#### Instructions to follow:
From the records below, copy out exactly the lines from the one containing "Compartir en Facebook (75, 637)" to the one containing "Frascos de vidrio reciclado", both included. Add nothing else.

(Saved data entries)
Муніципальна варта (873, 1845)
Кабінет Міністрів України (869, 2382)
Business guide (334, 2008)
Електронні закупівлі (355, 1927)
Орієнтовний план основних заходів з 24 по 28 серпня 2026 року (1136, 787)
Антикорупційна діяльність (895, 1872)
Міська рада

* * *

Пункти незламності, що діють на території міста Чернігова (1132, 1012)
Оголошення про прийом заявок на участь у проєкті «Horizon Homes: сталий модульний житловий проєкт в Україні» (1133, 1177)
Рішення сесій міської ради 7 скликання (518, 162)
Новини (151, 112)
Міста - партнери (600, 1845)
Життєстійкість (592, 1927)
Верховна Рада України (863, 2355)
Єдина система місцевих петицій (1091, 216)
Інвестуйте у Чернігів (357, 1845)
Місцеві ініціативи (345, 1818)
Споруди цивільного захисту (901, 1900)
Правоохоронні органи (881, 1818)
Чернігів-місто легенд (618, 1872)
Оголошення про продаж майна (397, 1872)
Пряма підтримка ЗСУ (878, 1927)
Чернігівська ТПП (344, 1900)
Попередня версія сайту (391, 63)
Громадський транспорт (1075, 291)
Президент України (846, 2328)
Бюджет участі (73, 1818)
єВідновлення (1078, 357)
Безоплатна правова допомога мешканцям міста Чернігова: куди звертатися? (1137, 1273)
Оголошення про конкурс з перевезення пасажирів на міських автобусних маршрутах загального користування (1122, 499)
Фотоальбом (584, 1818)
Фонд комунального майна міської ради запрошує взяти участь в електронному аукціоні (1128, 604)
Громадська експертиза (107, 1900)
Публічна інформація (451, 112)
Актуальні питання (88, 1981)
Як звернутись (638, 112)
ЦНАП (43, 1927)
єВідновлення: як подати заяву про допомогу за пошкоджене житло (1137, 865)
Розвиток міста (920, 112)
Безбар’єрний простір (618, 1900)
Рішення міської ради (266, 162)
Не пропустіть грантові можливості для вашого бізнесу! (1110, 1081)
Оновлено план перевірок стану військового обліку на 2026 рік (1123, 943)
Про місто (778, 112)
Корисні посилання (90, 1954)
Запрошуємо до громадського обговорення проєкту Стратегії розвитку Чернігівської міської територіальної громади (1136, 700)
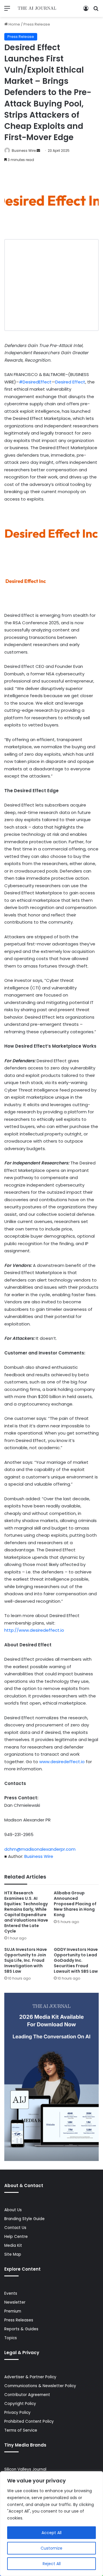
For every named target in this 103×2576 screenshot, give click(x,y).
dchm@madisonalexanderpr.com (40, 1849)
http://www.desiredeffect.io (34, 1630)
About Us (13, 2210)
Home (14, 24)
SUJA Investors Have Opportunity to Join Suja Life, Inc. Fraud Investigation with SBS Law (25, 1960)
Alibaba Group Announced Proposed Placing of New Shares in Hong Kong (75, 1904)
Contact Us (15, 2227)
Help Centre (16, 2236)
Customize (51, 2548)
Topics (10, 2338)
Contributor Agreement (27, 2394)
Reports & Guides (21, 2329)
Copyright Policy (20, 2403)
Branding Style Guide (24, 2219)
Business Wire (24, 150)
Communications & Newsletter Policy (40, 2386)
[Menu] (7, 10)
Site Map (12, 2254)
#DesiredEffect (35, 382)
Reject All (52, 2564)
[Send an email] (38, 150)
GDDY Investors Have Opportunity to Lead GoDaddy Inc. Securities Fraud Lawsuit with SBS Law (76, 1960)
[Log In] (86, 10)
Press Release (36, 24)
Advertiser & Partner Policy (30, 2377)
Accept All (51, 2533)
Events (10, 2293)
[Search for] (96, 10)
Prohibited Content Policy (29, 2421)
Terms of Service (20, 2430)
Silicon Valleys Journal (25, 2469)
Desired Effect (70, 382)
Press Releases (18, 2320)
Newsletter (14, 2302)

* * *

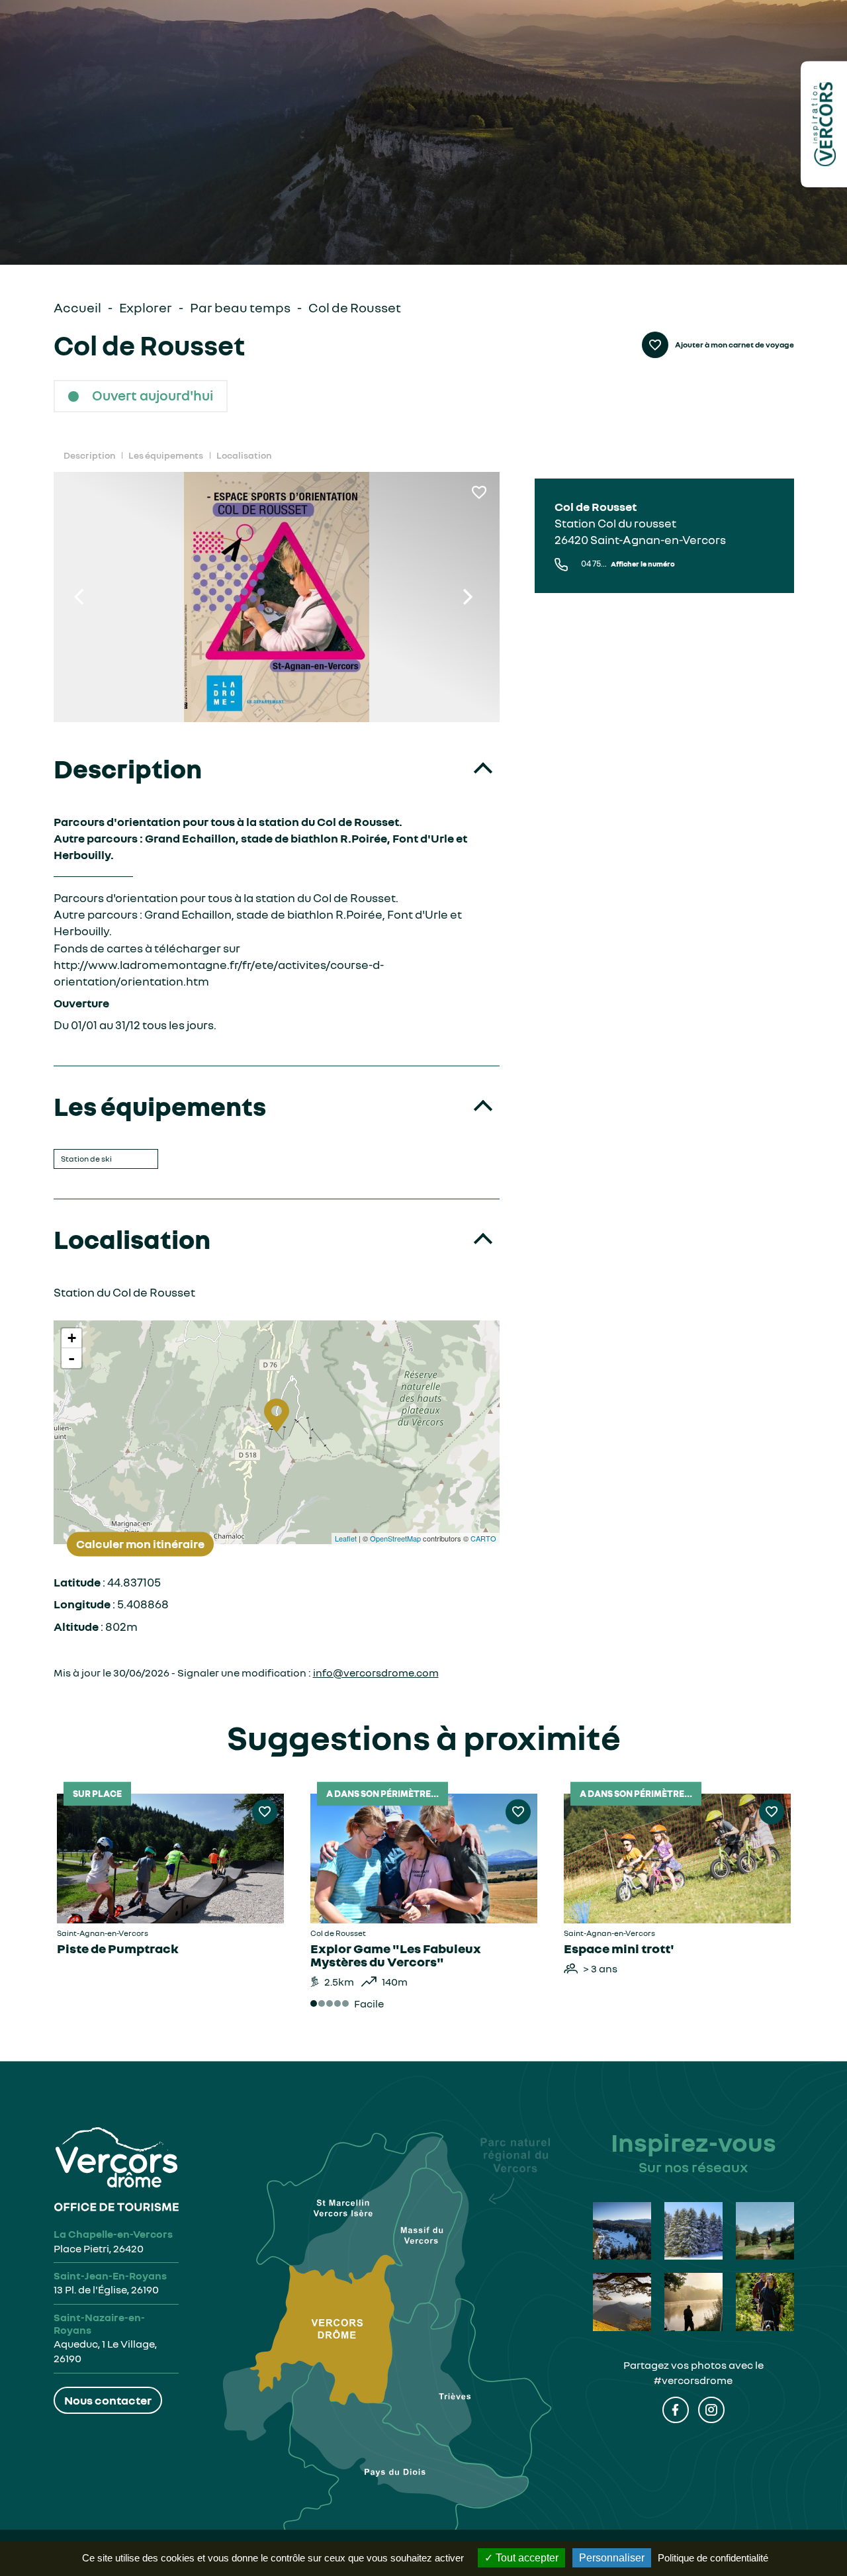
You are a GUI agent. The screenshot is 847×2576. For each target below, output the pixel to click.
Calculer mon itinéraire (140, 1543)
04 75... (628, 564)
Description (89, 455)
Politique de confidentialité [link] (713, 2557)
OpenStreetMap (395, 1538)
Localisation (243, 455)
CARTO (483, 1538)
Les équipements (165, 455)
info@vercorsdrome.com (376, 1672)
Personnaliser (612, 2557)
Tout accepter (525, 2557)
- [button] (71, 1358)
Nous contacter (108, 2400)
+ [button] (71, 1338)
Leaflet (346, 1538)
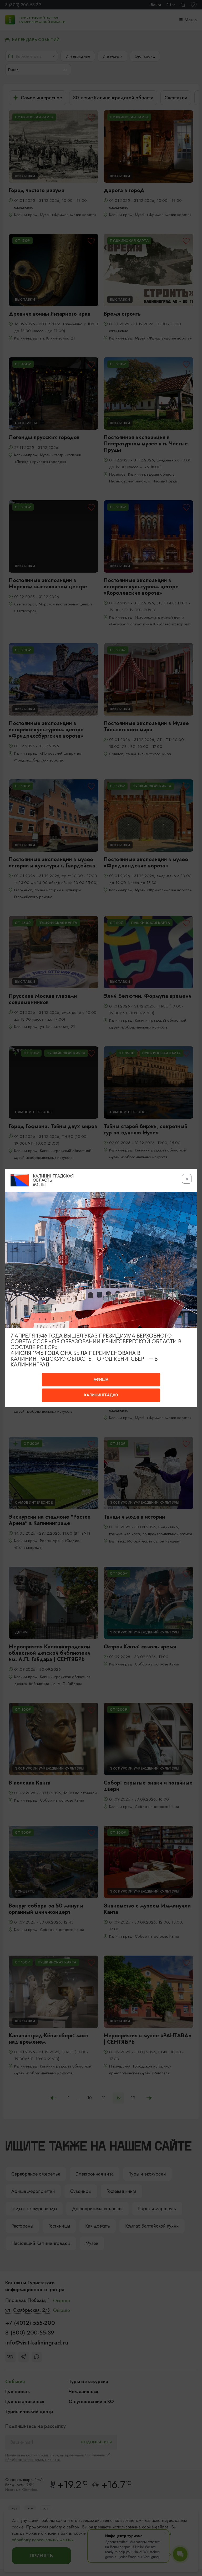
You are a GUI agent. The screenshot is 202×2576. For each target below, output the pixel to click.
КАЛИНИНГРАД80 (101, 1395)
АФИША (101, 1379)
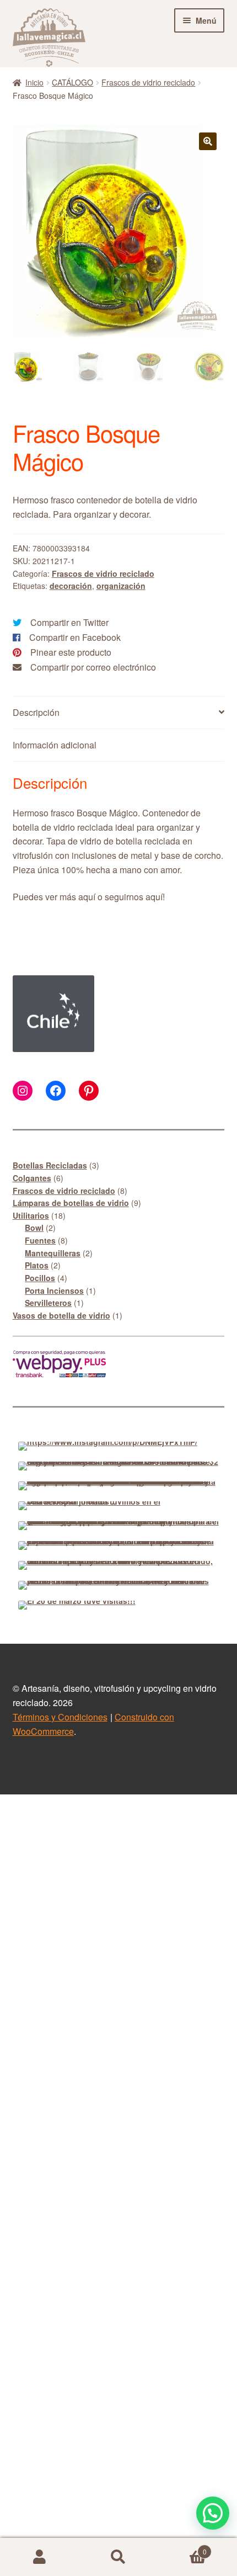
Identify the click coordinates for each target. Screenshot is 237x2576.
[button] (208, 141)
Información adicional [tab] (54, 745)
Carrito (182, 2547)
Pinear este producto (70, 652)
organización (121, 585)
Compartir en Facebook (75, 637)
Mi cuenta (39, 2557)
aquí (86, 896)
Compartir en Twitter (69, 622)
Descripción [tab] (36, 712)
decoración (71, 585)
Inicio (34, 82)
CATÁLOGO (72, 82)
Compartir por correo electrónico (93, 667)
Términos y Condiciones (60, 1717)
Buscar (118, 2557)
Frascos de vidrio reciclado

#### Worked solution:
Compartir en Facebook (75, 637)
Mi cuenta (39, 2557)
aquí (86, 896)
Compartir en Twitter (69, 622)
Descripción [tab] (36, 712)
decoración (71, 585)
Inicio (34, 82)
CATÁLOGO (72, 82)
Compartir por correo electrónico (93, 667)
Términos y Condiciones (60, 1717)
Buscar (118, 2557)
Frascos de vidrio reciclado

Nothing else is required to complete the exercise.